We (anyone likely to be reading this) are complicit in the way the world is today; and we did not get here overnight. For far too long we have remained idle and comfortable while other people suffered.

3. The Republican Party is more dangerous than Trump.

Tea Party Republicans are the real danger. If Trump hadn’t got the Republican nomination, Ted Cruz would have. He would be a far scarier President. Any other Republican with both houses behind him would be scarier than Trump.

Trump is a wild card. A dude who doesn’t know what he is doing. He started out running a protest vote campaign in the primaries that succeeded beyond anyone’s expectations, and his ego wouldn’t let him quit. He does not want to do the job of being President (eg offering Kasich the Vice Presidency and being in charge of all domestic and foreign policy), or possibly even understand what it entails.

An enormous amount is going to turn on who Trump appoints to advise him, and how well he can be controlled and managed. So far the signs aren’t good.

4. Trump does not have the Republican Party behind him.

This is huge. During the election race, a huge proportion of the Republican establishment turned their backs on Trump. He won’t forget that.

Crucial to remember is that Trump hijacked the Republican Party – a party itself riven between its extremist tea party rump and its old guard. Trump’s agenda is not their agenda. This is going to be one of the most fascinating things to watch play out. In a strange way, Trump and the Republicans become the brake on each other’s excesses.

What this means is that no one is going to get what they want.

5. The President has less power than you think.

Obama said this in an interview late in his second term. The President can make people listen but unless he can get them to agree and cooperate, they have their own power bases, and don’t have to do what he says. Trump is not going to bring people together. He is not a politician or negotiator. He is a billionaire autocrat who makes decisions the consequences from which he is insulated.

6. Trump forces change. Change is always double edged.

Trump forces change. Either he will shake things up radically and get his way, or he will be unable to, in which case the presidency is revealed as irrelevant and powerless, and the powers that be that control the world are shown to be not democratic, which itself demands a revolution from precisely those who supported Trump’s message. (I can actually imagine Trump stepping down in under a year, throwing his toys at not getting his way, calling the whole system corrupt.)

Every action prompts an equal reaction. The fact of Trump forces the left in America to slap itself hard and start engaging with reality in a new way. The fact of Trump forces the rest of the world’s leaders to start leading on the pressing issues of the day, be they wars, climate, or the changing economy.

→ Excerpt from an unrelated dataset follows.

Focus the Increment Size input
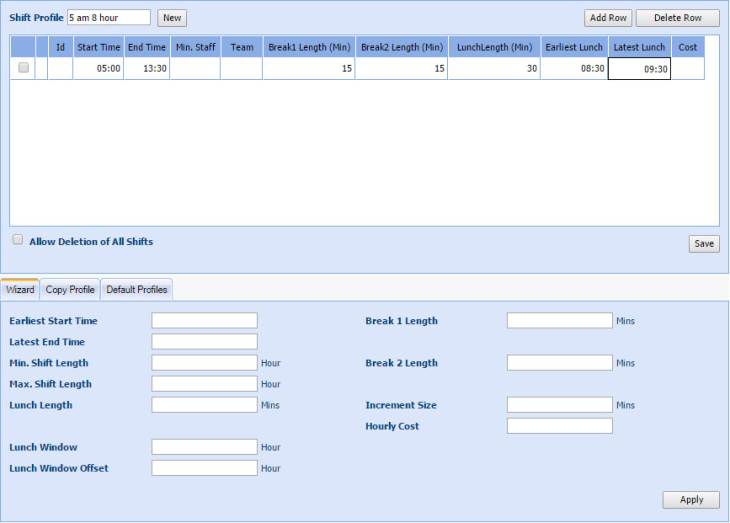Screen dimensions: 730x523 (x=559, y=405)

The fact of President-elect Trump demands a reaction from every sane and responsible human being alive. For we all have power. We just need to own it, reclaim it, and start using it wisely, each and every day. We can and need to do better. And we are many.

The only thing necessary for the triumph of evil is for good men to do nothing.

The only thing necessary for the triumph of evil is for good men to do nothing.

Welcome to interesting times. Are you ready to play?